__SELECTED EXCERPT__.
──────
A novel approach to helping teens and young adults cope with cancer is improving their mental health both during and after their treatment.
Adolescent and young adult (AYA) patients with cancer have a high risk of psychosocial distress, yet clinically proven methods of improving their well-being are lacking. To support their mental health, adolescent and young adult oncologist Abby Rosenberg, MD, MS, MA, developed an evidence-based coaching program called PRISM, which stands for Promoting Resilience in Stress Management.
The program consists of four 30- to 60-minute, one-on-one sessions targeting what Dr. Rosenberg refers to as “resilience resources.”
“We did years of work talking with adolescent and young adult patients throughout their cancer experience, and we asked them, ‘How are you handling the change and the stress and all of the different things that keep coming at you?’” says Dr. Rosenberg, who serves as chief of pediatric palliative care at the Dana-Farber Cancer Institute and director of palliative care at Boston Children’s Hospital.
In hundreds of hours of interviews, patients discussed the skills they were using to cope, which are often used in other adverse situations.
Resilience Resources
Working with their AYA patients, Dr. Rosenberg and her team identified four of these common skills – or resilience resources. These were stress management, goal setting, cognitive reframing and meaning making.
Stress management focuses on mindfulness, including deep breathing, relaxation and awareness of stressors. Goal setting involves identifying and achieving realistic and actionable goals, as well as preparing for roadblocks. Cognitive-reframing addresses negative self-talk and how people think about their experiences. And meaning making is finding gratitude. “It’s ways to try to find some silver lining or sense of purpose in the midst of really hard stuff,” Dr. Rosenberg says.
Dr. Rosenberg and her team then turned these four resilience resources into a curriculum that could be taught at the bedside or via video. Trained coaches follow a script that outlines the reason for the skill and practice each skill with the patient. The coaches are volunteers or graduate students who go through extensive training to become certified.
When the session is in person, patients are given worksheets to practice a particular resilience resource. If doing a gratitude exercise, for example, they write in a journal.
The curriculum has also been translated into a smart-phone app, enabling patients to practice and record their progress on their phone.
Research Based
In order to determine whether PRISM was achieving what Dr. Rosenberg and her team had observed with their AYA patients, they tested the program in a randomized clinical trial.
──────
__AVAILABLE DATA__.

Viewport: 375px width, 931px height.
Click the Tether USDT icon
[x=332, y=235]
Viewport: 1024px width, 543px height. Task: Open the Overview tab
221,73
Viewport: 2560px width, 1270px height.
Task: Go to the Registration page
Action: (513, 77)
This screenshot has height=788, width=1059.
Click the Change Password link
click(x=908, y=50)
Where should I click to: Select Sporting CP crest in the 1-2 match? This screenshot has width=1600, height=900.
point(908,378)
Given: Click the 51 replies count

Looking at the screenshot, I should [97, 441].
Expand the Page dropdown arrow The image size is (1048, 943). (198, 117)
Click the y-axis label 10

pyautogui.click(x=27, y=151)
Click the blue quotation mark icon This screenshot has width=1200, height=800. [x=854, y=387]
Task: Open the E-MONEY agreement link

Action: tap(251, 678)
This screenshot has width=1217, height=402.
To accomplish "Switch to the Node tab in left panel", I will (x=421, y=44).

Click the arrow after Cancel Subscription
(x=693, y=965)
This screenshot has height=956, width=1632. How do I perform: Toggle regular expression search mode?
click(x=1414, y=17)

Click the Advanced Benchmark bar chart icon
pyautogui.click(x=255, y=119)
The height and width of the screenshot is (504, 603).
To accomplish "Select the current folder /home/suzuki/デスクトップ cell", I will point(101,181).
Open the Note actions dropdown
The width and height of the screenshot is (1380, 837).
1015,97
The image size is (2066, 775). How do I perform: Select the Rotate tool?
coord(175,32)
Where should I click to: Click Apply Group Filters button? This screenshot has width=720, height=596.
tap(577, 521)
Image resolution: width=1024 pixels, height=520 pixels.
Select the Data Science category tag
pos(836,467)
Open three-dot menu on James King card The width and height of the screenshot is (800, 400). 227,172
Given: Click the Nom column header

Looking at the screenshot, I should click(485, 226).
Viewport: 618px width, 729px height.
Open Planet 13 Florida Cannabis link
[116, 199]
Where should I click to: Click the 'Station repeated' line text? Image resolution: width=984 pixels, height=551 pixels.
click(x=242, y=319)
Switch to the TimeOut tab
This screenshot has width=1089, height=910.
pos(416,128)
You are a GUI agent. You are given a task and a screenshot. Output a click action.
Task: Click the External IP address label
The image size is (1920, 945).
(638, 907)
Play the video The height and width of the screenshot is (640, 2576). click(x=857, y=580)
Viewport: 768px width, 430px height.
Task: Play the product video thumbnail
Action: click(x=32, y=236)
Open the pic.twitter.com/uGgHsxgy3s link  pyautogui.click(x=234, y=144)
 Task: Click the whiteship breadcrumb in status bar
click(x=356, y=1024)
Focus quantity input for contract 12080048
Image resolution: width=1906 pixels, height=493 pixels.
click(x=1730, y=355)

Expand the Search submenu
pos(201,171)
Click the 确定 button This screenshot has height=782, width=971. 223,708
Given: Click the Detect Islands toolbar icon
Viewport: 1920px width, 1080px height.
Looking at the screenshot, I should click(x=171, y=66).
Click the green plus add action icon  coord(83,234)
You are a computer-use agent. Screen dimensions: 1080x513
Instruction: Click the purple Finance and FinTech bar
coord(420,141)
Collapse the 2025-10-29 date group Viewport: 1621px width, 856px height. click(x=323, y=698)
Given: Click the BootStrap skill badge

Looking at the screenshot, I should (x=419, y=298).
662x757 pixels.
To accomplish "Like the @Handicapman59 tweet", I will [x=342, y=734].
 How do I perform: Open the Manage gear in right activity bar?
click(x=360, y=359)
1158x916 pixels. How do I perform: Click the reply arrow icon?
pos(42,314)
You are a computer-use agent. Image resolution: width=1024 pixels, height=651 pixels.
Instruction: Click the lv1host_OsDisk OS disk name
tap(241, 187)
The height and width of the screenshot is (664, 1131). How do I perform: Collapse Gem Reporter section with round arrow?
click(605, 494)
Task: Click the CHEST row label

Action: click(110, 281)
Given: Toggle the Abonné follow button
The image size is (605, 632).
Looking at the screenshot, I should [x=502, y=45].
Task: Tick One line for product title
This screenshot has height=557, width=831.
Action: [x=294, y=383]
──────
__AIM OF THE EXERCISE__.
In the article on the coaching program for adolescent and young adult cancer patients, what does PRISM stand for?

__YOUR RESPONSE__.
Promoting Resilience in Stress Management